THE EXERCISE
In the text titled "A long hot summer," why have many trees started to lose their leaves early?

TEXT SECTION
· · · ·
A long hot summer

                   As I write this the first real rain is falling and it's enough to fill the water butts for the first time in many weeks. It has been just too hot to work in the wood even though there is always work needing doing. Its has been especially hard on the flora and fauna there and many of the trees have started to lose their leaves early: it is a way for them to conserve moisture by preventing evaporation from the leaves. For trees that are already suffering from the effects of old age or fungal attack the additional heat stress has the effect of accelerating their decline. Our main oak tree has been on the wain for many years, each Autumn it hosts impressive bracket fungus, a sign of the rot within. This Summer the fungus has multiplied and there is deep crack now running up the trunk. The tree is slowly dying, which is showing in the thinning canopy and t yellowing of the leaves. It is a favourite tree, right in the place where we spend most of our family time and where I turn my truck around. Soil compaction around its base must also play a part in its decline. There is a saying that oaks take a hundred years growing, then a hundred years living and a hundred dying.....so it will be with us for a few years yet and even then it will provide a great resource for many creatures, especially for woodpeckers.
· · · ·
INFORMATION PROVIDED
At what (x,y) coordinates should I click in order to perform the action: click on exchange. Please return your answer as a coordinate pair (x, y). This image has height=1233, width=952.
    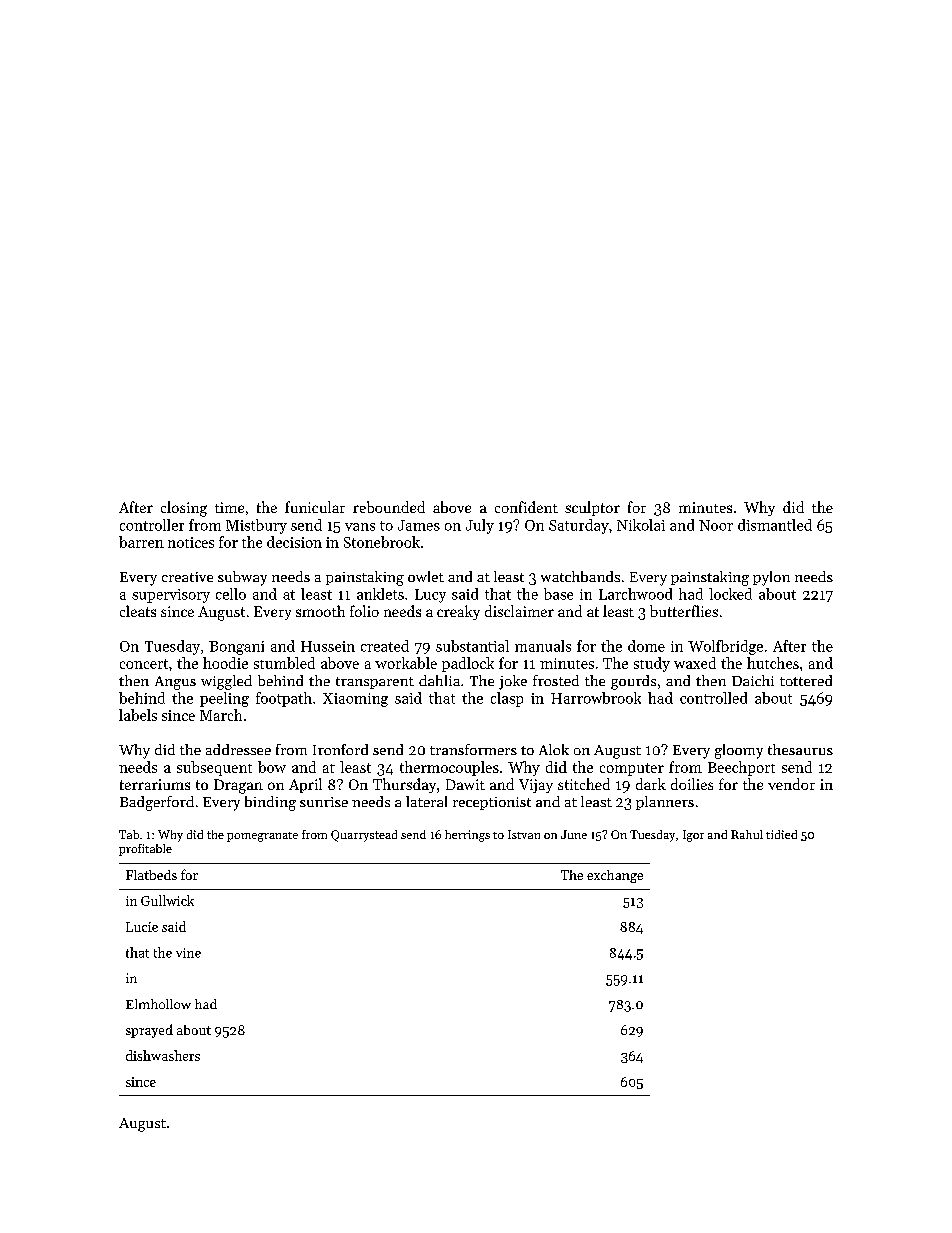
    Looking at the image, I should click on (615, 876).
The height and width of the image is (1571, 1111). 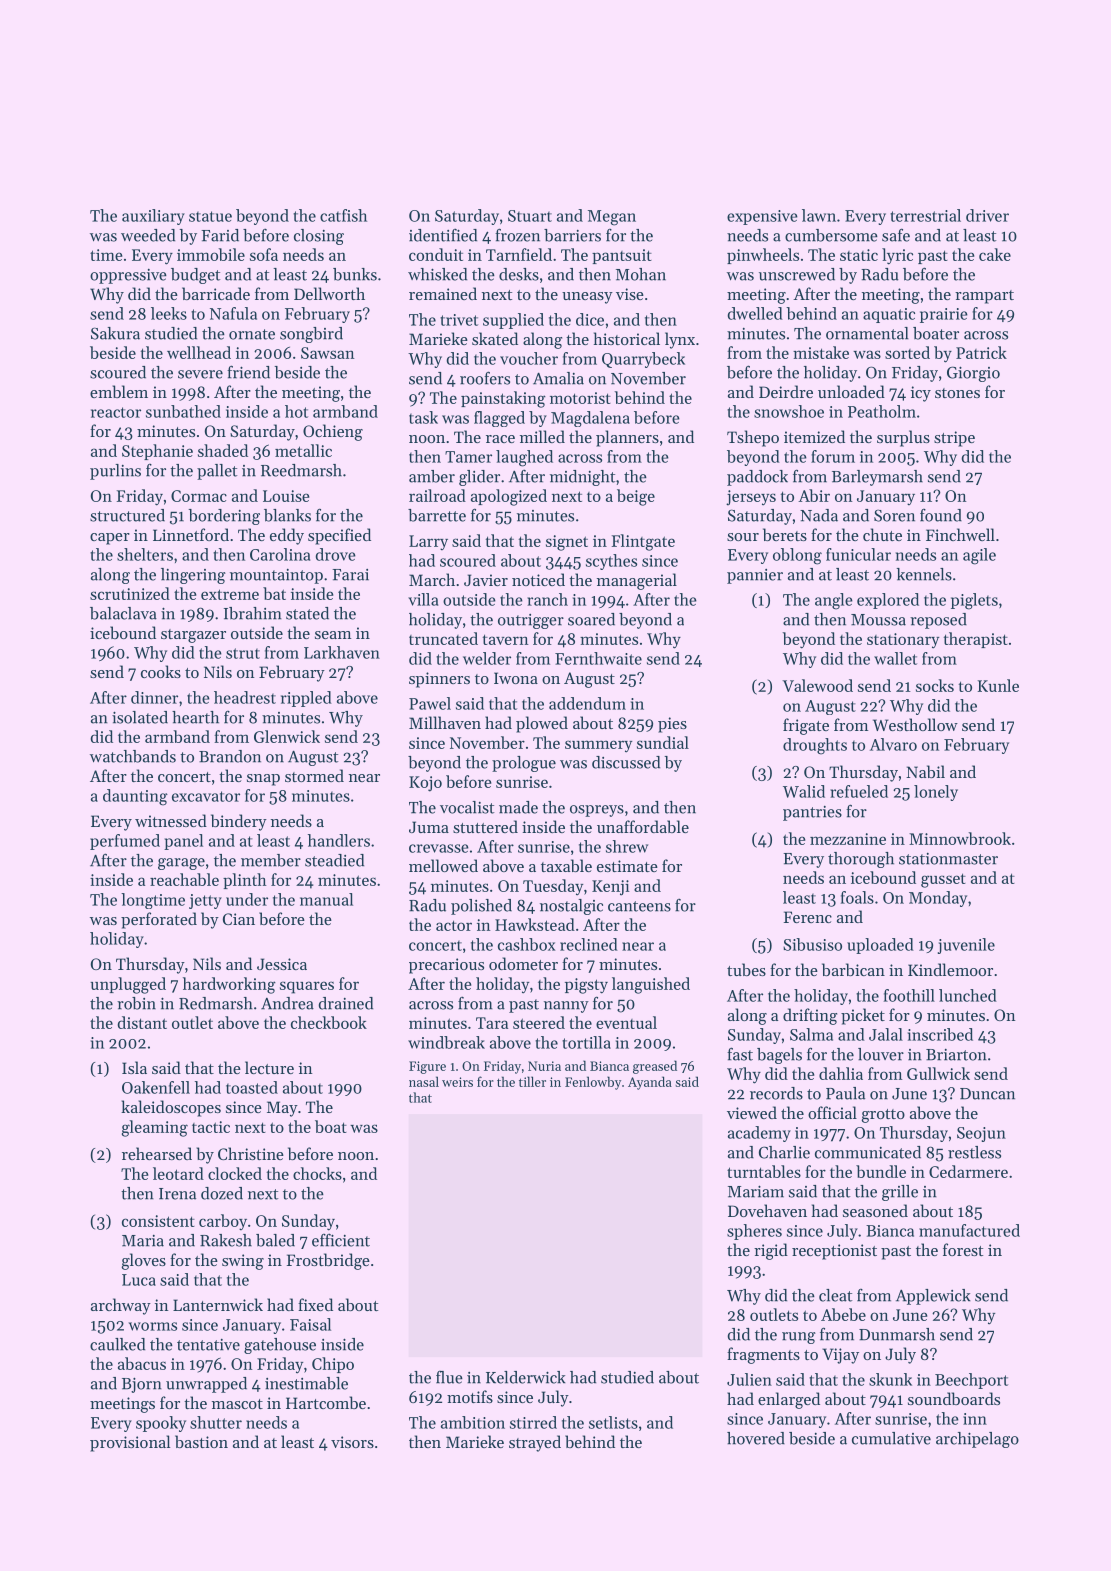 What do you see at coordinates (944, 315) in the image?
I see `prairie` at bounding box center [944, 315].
· · · ·
THE RESPONSE
Shedding leaves early is a way for the trees to conserve moisture by preventing evaporation from the leaves.